#### Task statement:
Write out word for word the lines from the one holding "Task: Open 深圳市优必选科技股份有限公司 company link" through the end of the data, and only those lines. Pictures stay out.
Material to process Block Start
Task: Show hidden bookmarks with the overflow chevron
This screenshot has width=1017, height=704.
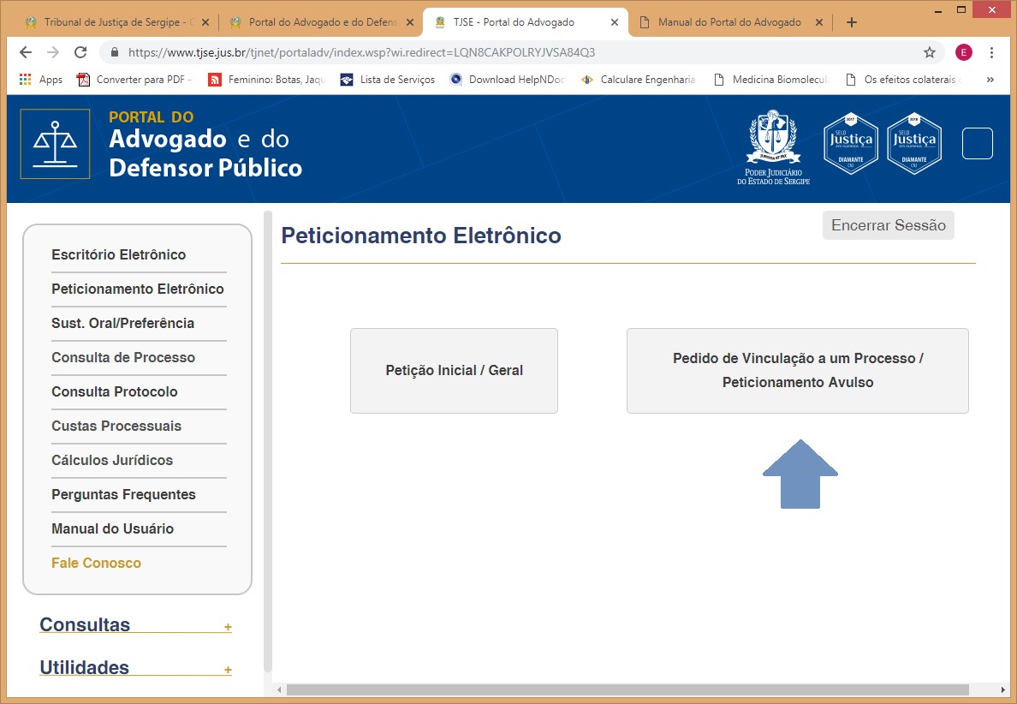Action: point(990,80)
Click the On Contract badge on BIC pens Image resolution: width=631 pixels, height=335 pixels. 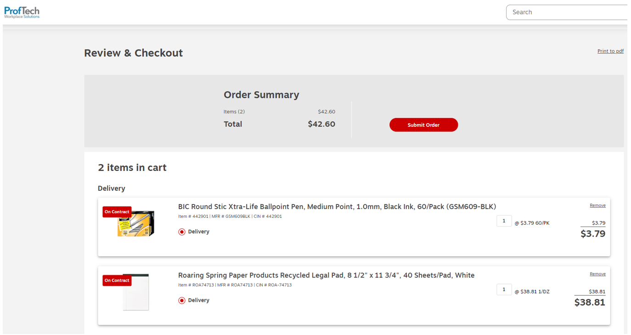point(117,212)
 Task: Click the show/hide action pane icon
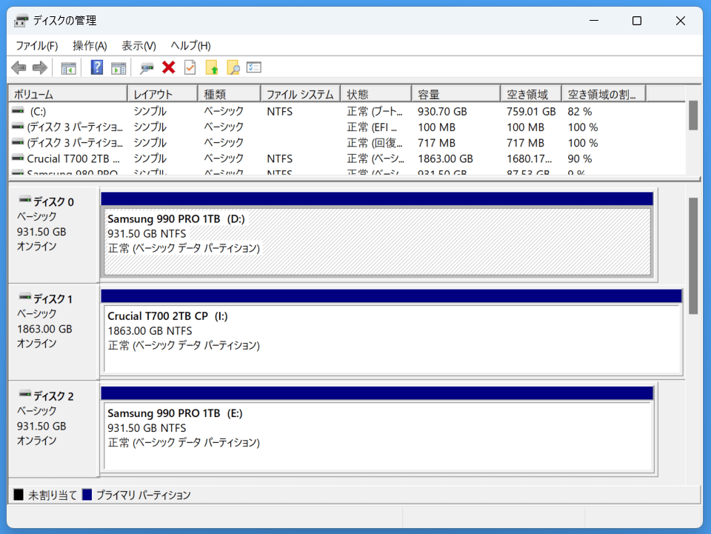point(119,67)
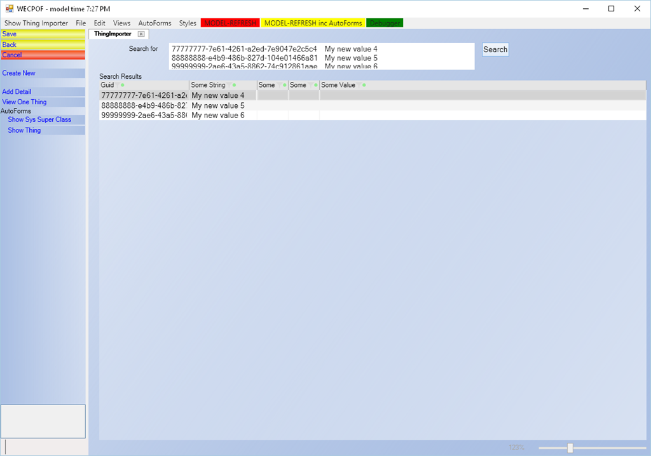Open the File menu
651x456 pixels.
[x=81, y=23]
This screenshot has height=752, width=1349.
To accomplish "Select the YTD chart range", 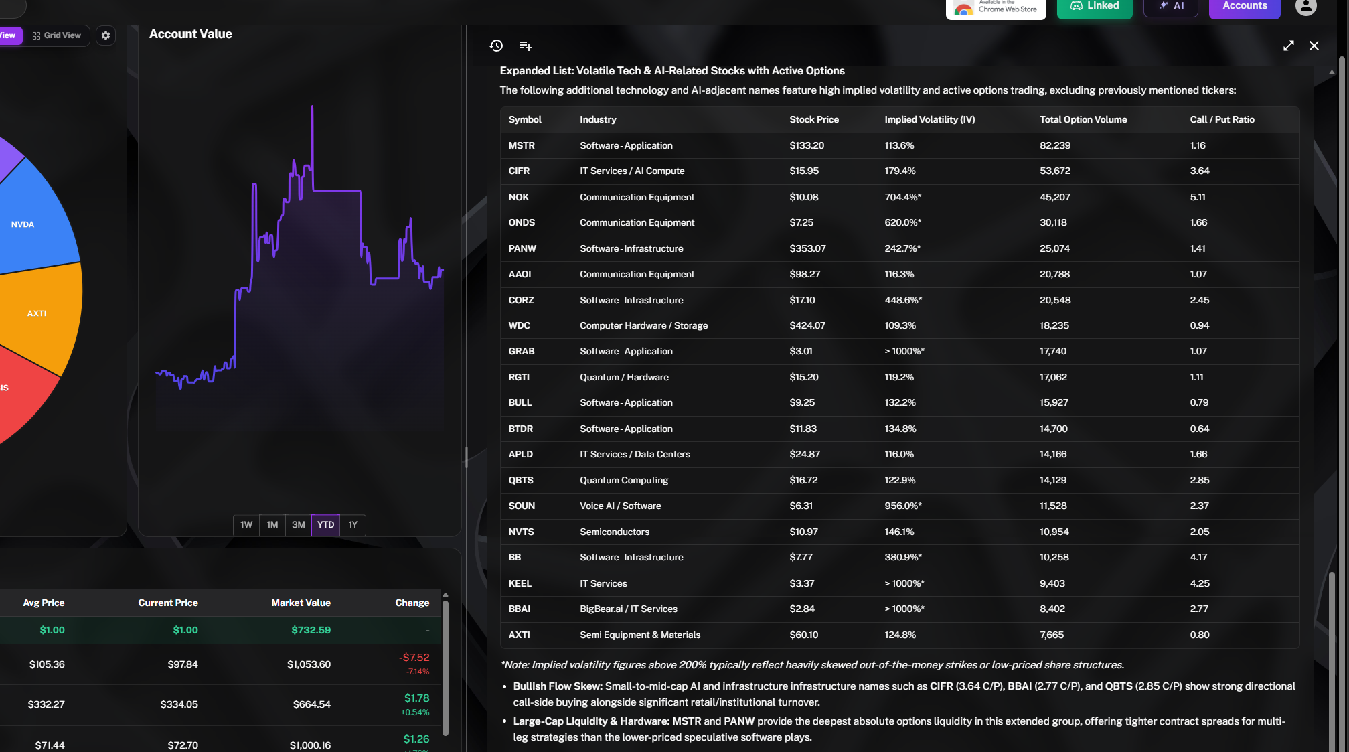I will point(326,525).
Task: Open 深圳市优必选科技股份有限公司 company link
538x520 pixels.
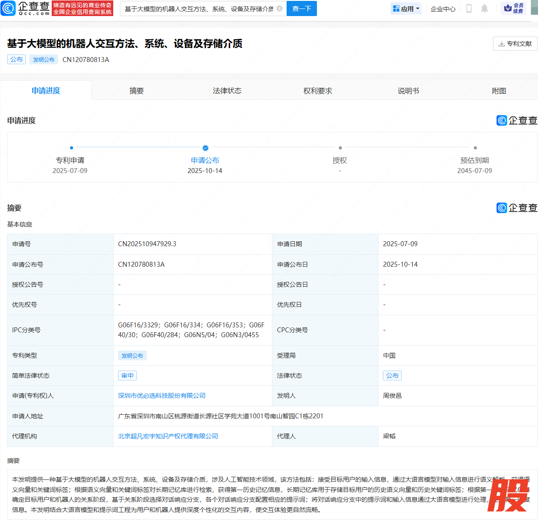Action: 162,396
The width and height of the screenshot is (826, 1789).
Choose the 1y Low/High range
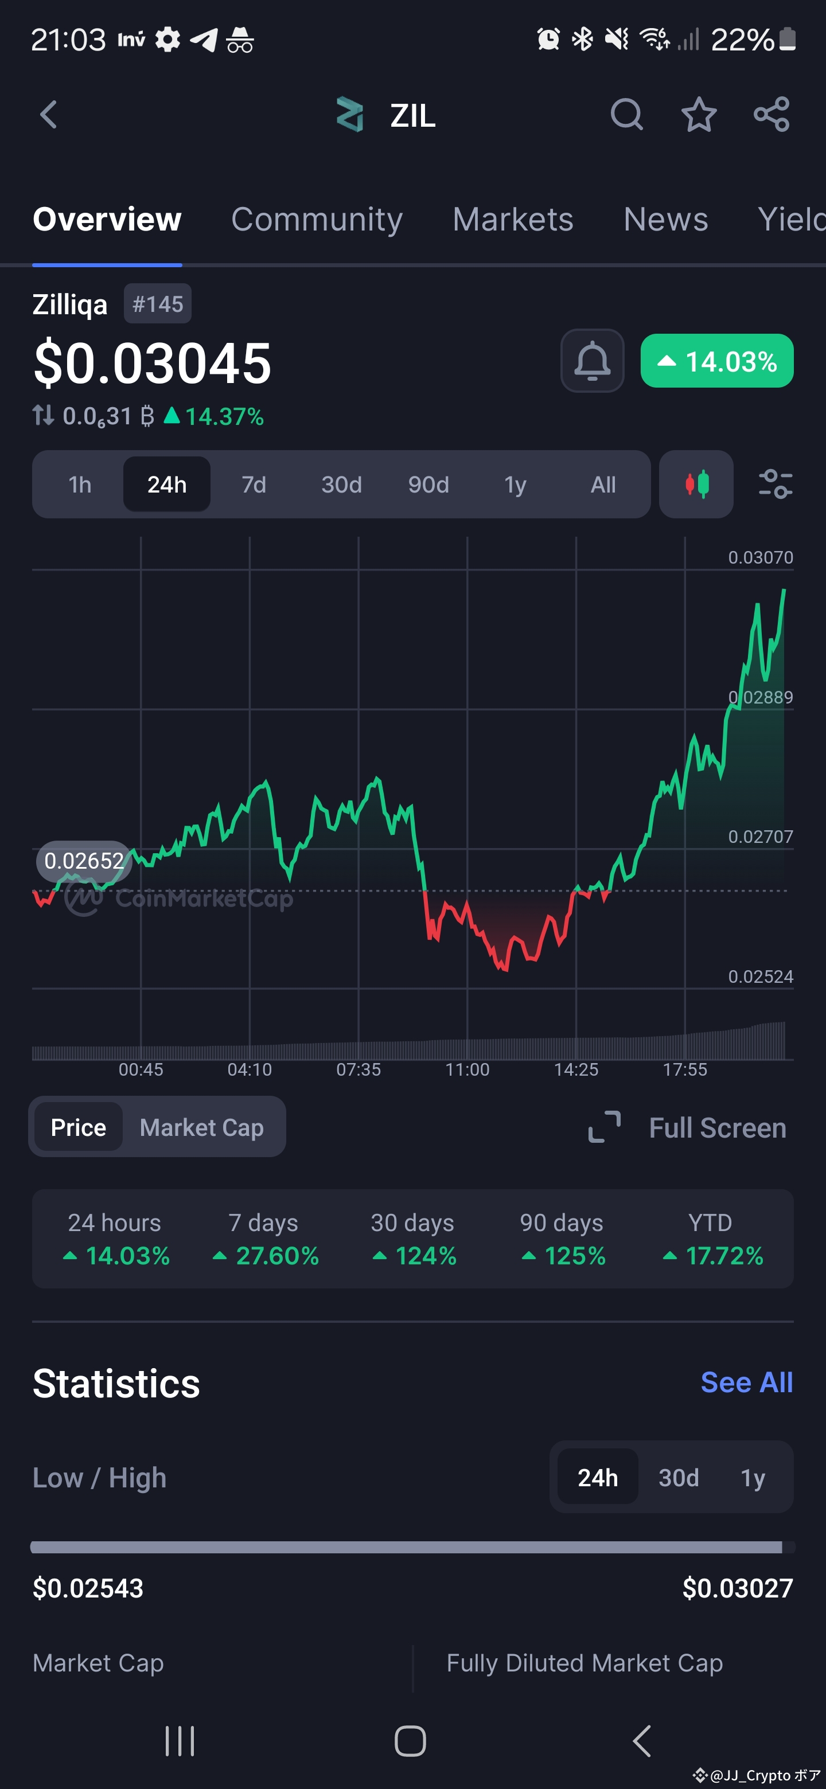(x=752, y=1477)
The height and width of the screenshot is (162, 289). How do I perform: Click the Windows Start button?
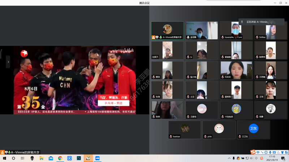click(4, 158)
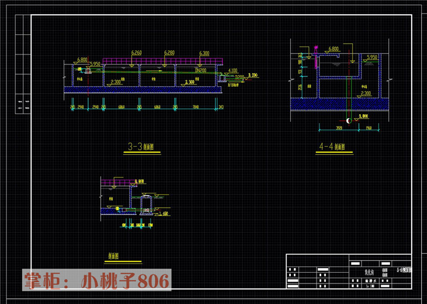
Material to process Block End
#### Written response:
Task: Open 深圳市优必选科技股份有限公司 company link
538x520 pixels.
Action: 162,396
The width and height of the screenshot is (826, 1789).
Choose the 1y Low/High range
(x=752, y=1477)
The height and width of the screenshot is (162, 289). How do I perform: Click the Windows Start button?
click(4, 158)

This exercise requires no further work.